A Poem for Our Times
CRUCIFIXION LUNCH
A Poem by Alex Charns
Pass me the Body of Christ.
Amen.
Pass me the Blood of Christ.
Amen.
The Last Supper came first. Crucifixion later.
Without His death and resurrection, we have no Mass. No Paschal meal.
Today, the empire nailed Jesus to an ICBM. Plowshares try to free Him
with their hammers and their blood. Dents in the metal. Jesus cries out.
Deus Vult; peace not war.
Missiles into grain silos. Jesus into grain.

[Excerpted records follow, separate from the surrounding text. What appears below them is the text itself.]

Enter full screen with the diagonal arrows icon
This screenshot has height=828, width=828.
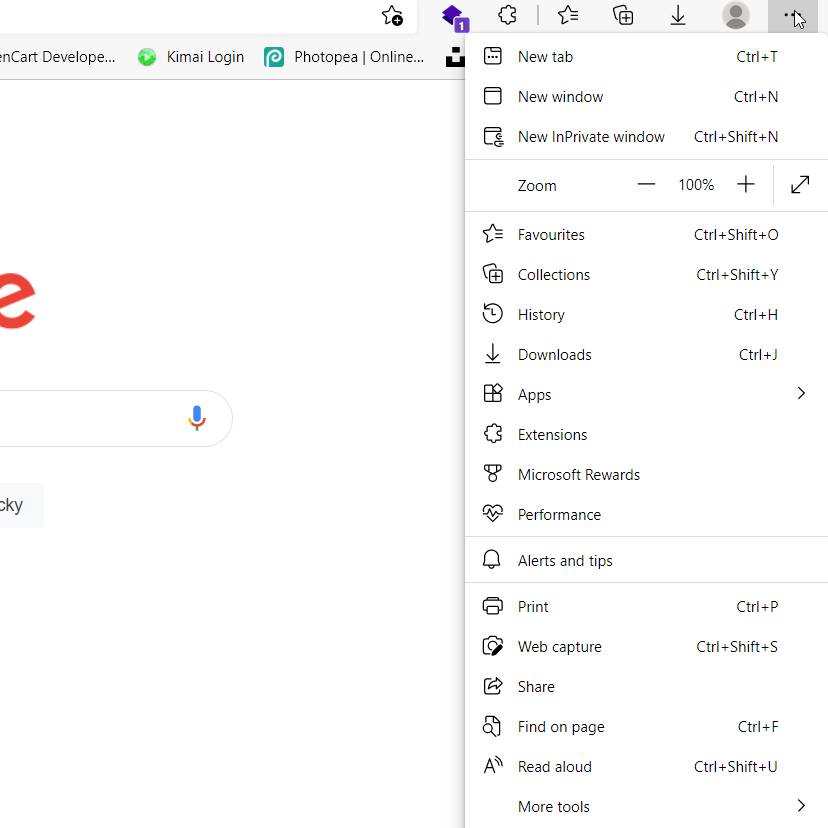click(x=800, y=185)
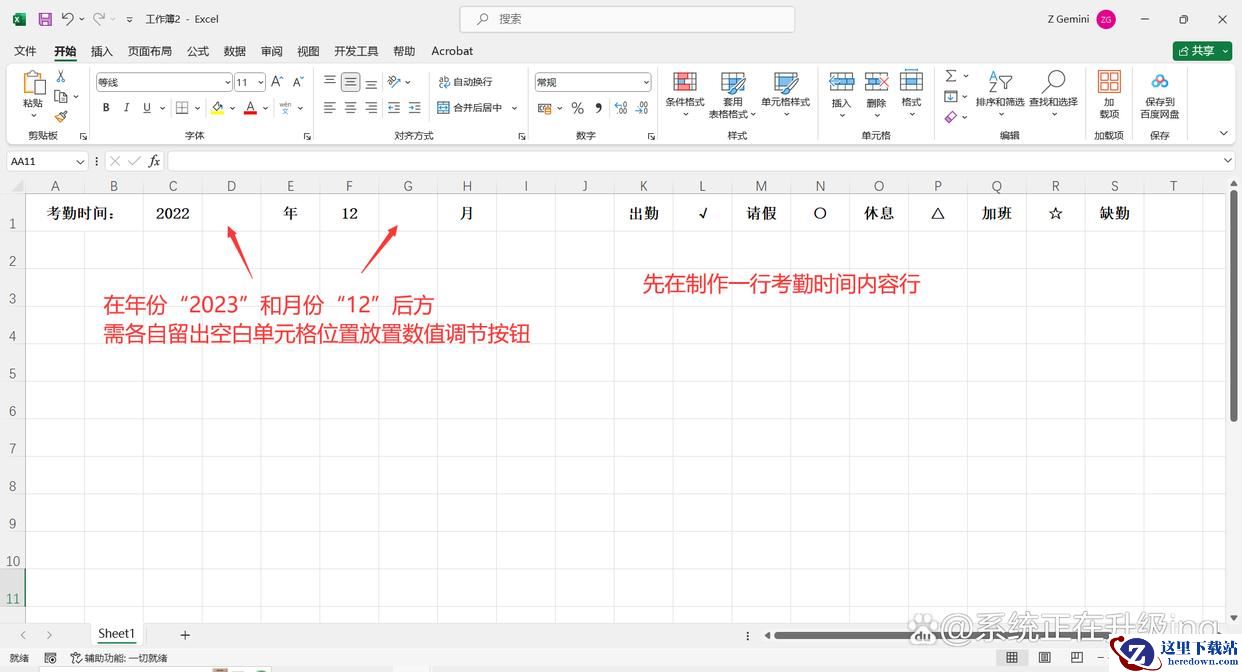Open the font name dropdown
Screen dimensions: 1242x672
pyautogui.click(x=227, y=82)
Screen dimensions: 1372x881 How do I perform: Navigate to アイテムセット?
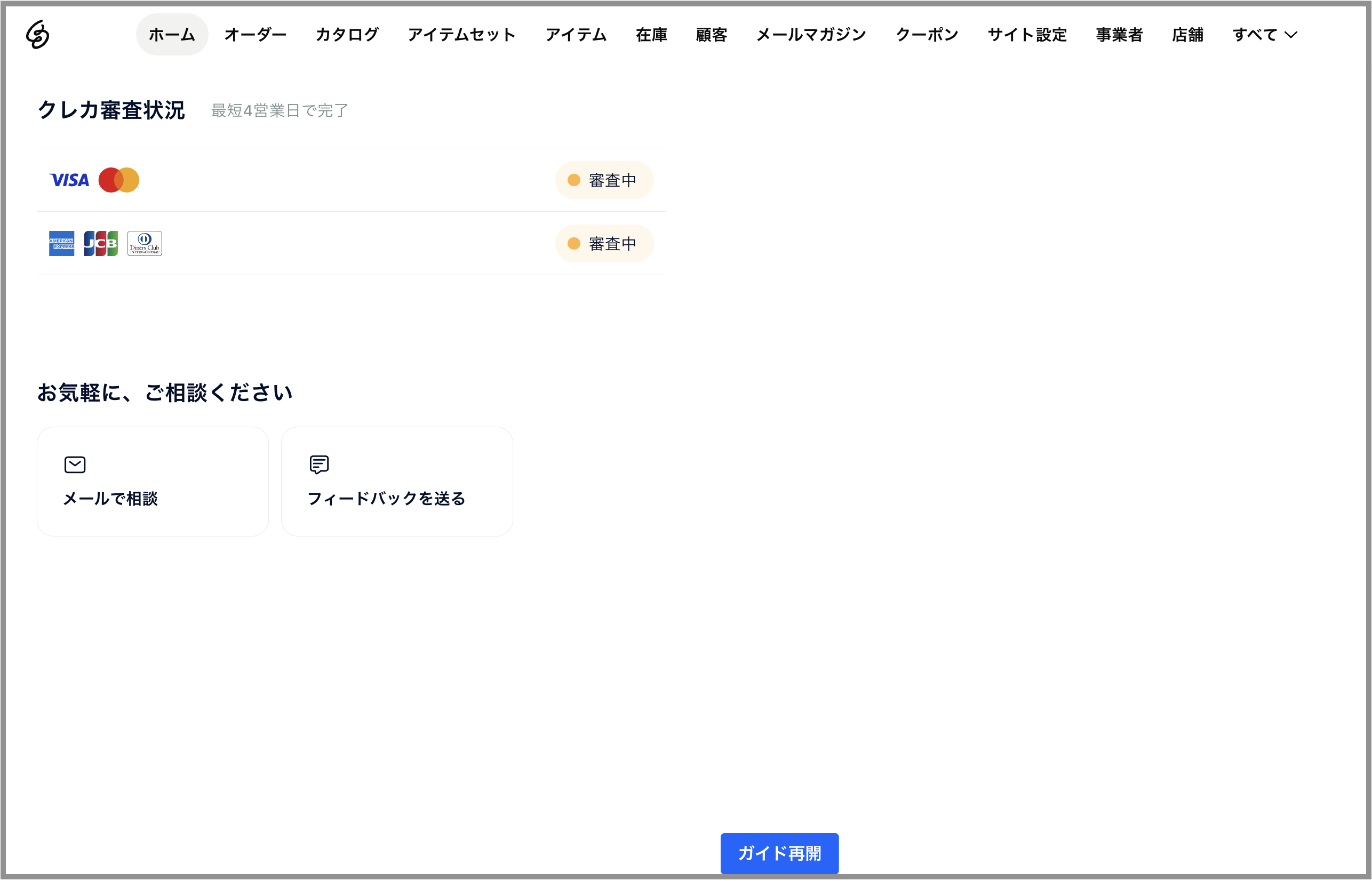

This has been the longest period in my adult life I have not been to Mass or received the Eucharist. Paz de Cristo.
Homeward Bound
On August 24, my anticipated release date, the prison is only giving Mary and me 10 hours total to get to the halfway house in Raleigh (550 miles away), which allows almost no time to stop to use the bathroom or get gas. It’s like everything with the Bureau of Prisons, anxiety unnecessarily added to the lives of the captives; even your journey home is rife with suffering and worry. I asked for an extra 2 hours and my case manager and the unit secretary both said it comes down “from above.” Everyone passes the buck. No surprise. The road from Purgatory to Garner will be a quick drive!!! I plan to stop in Lisbon (nearby) to get ice cream for the trip!!! John and Julie, I hope to see you for a quick hug and a picture!!! Thanks for all the Love and Support from all of you.